= Text for analysis =
*****

Idaho State begins conference play in Holt Arena on Sept. 29 with a game against Sacrament State, this coming three weeks after a home contest with Division II opponent Black Hills State.

    Smack-dab in the middle, ISU faces a program that is easily the most difficult and by far the most storied opponent on its schedule as it heads to Lincoln to face the Nebraska Cornhuskers on Saturday.

    “A great opportunity awaits us,” head coach Mike Kramer said during Tuesday press conference. “One of the great things in America is going to Yellowstone Park, going to Mount Rushmore and going to a Nebraska football game. We’re not necessarily going as tourists, but we want to enjoy the trip and enjoy the process.”

    It’s not entirely accurate to say that the Bengals are focused on Sacramento State and overlooking Nebraska — because essentially it’s impossible to overlook the ‘Huskers — but a conference title is and always has been the team’s goal.

*****

= Extracted information =
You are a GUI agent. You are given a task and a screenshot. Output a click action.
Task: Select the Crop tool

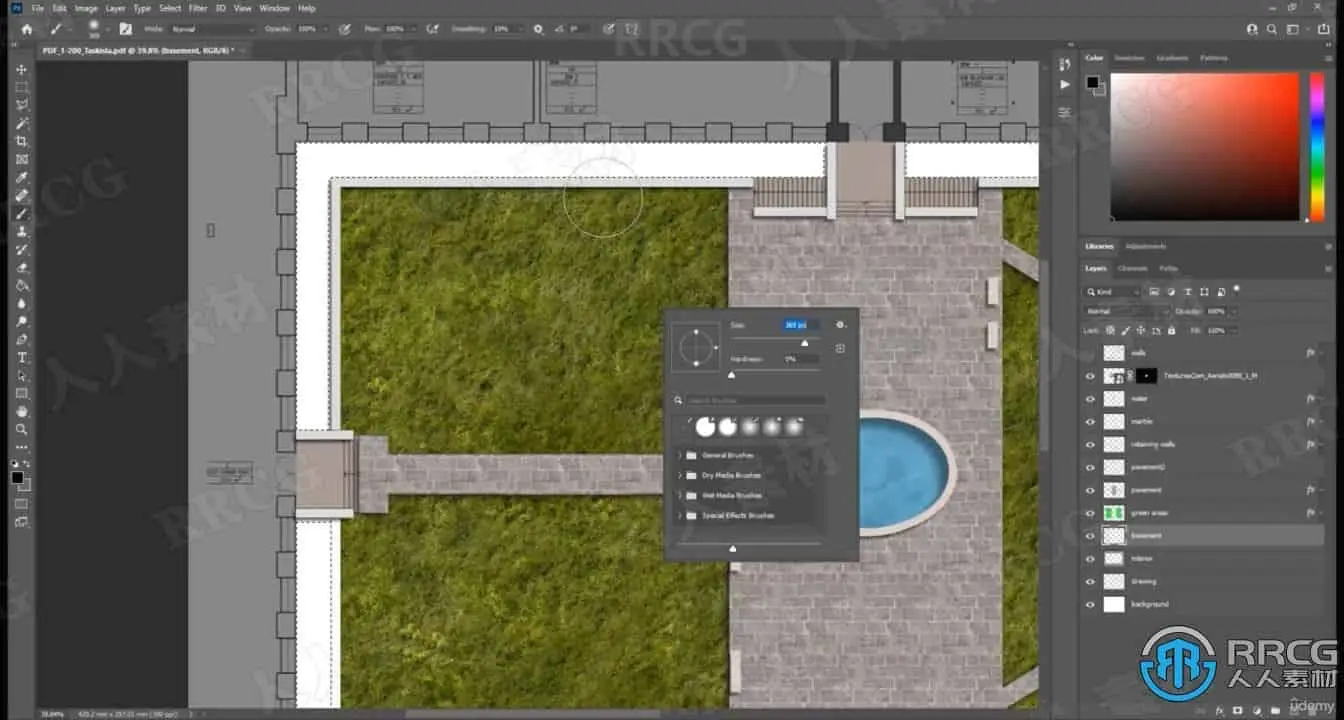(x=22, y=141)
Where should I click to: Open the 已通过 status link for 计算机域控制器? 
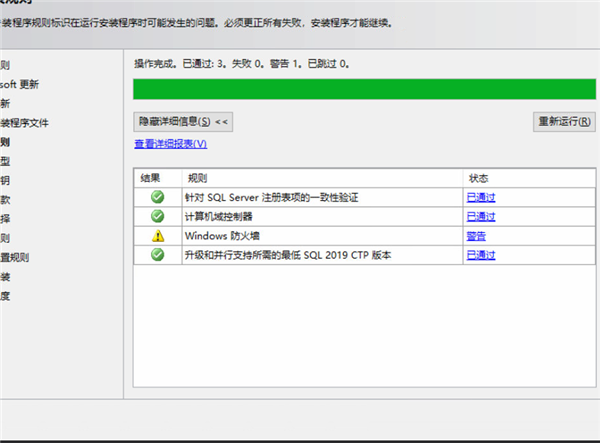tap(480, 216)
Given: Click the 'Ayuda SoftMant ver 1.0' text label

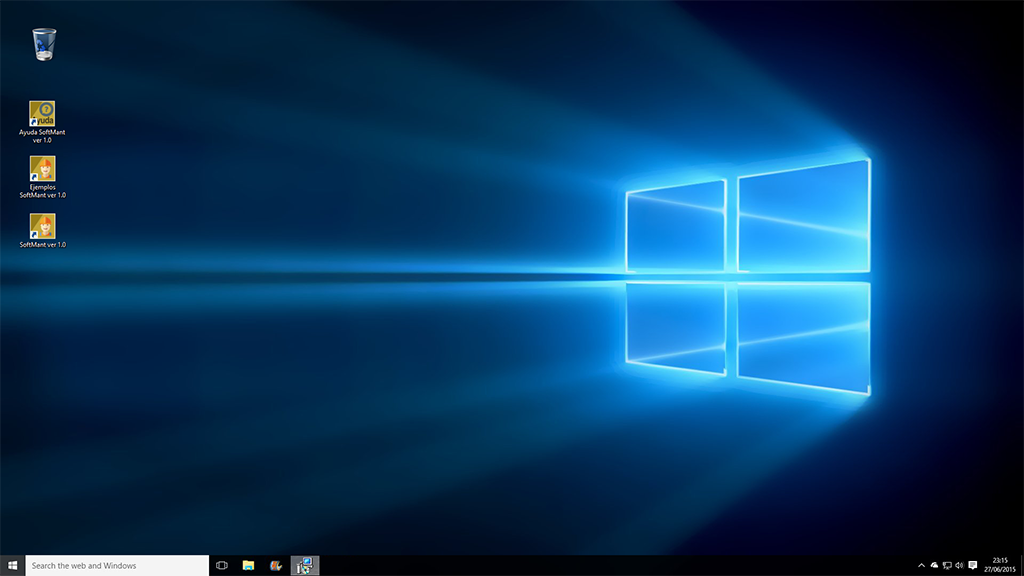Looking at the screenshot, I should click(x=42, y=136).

*****

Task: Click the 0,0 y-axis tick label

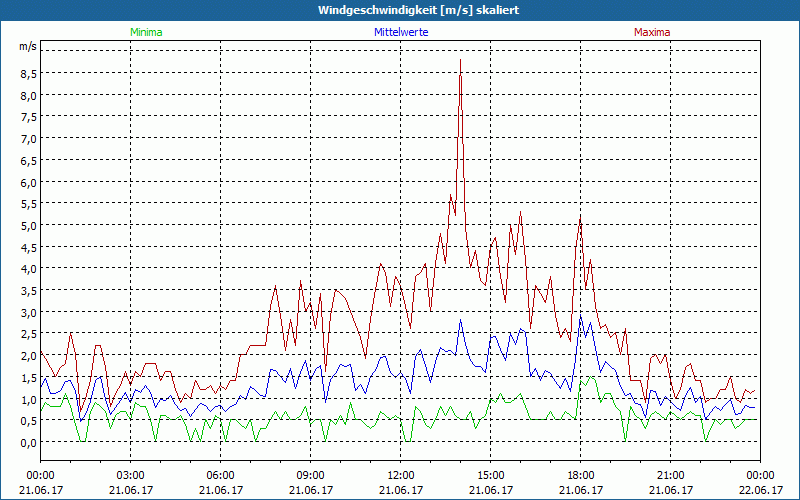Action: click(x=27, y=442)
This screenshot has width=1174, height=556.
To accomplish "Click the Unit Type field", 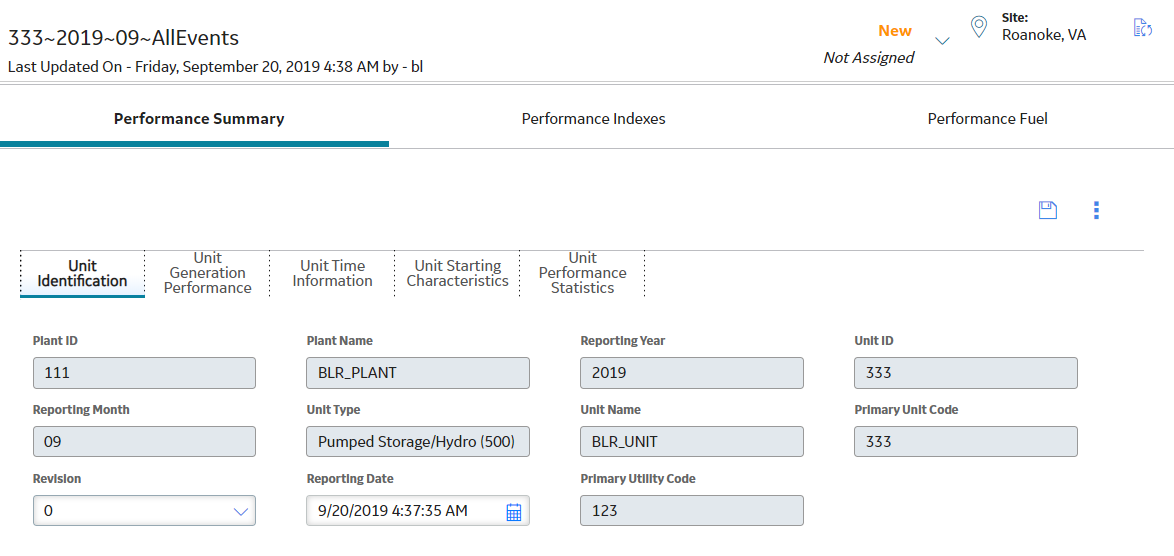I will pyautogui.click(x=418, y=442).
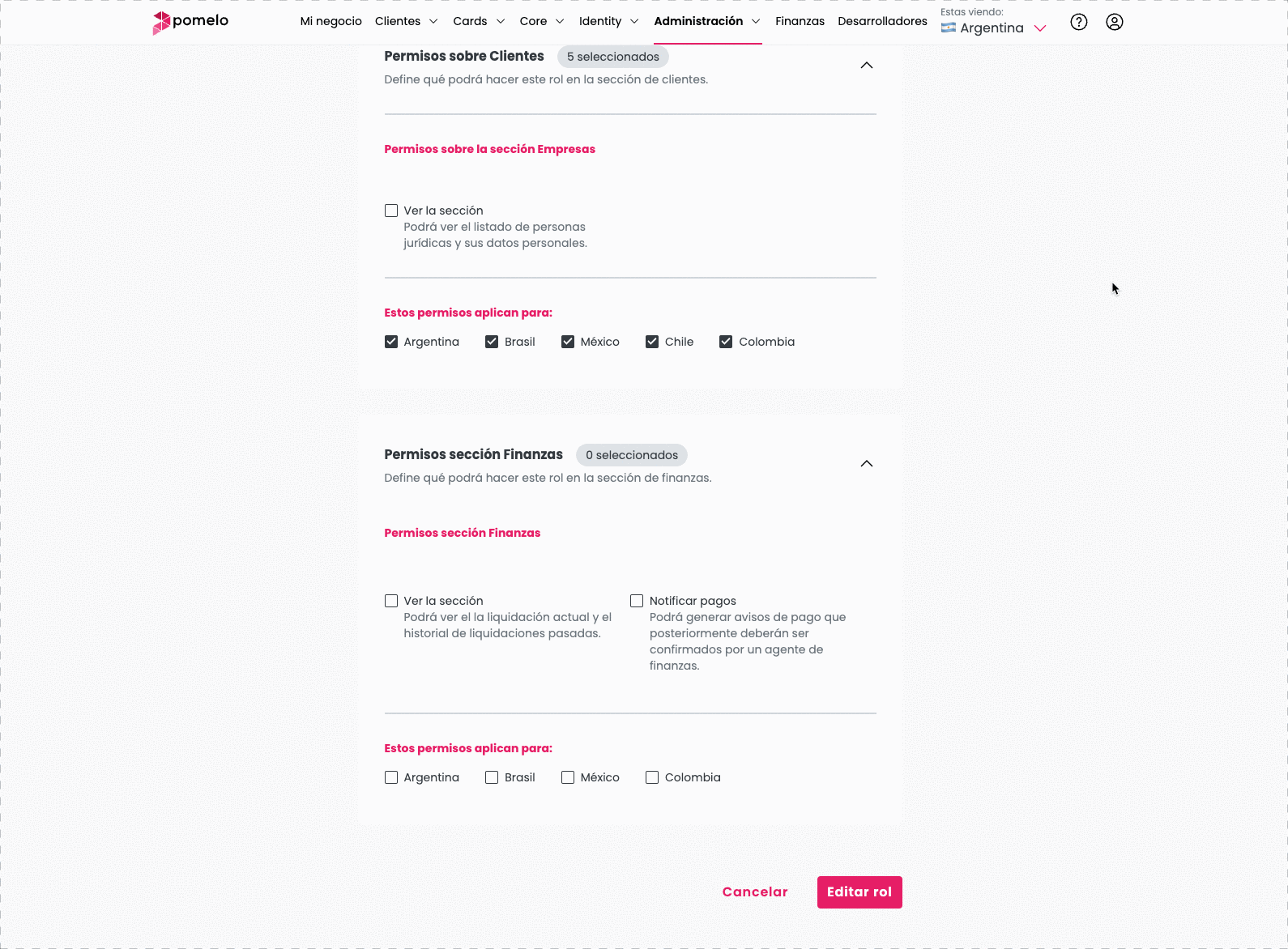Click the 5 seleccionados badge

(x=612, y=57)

*****

= Directions =
In the article about Idaho State's football schedule, which Division II opponent does Idaho State host at home?

= Exercise output =
Black Hills State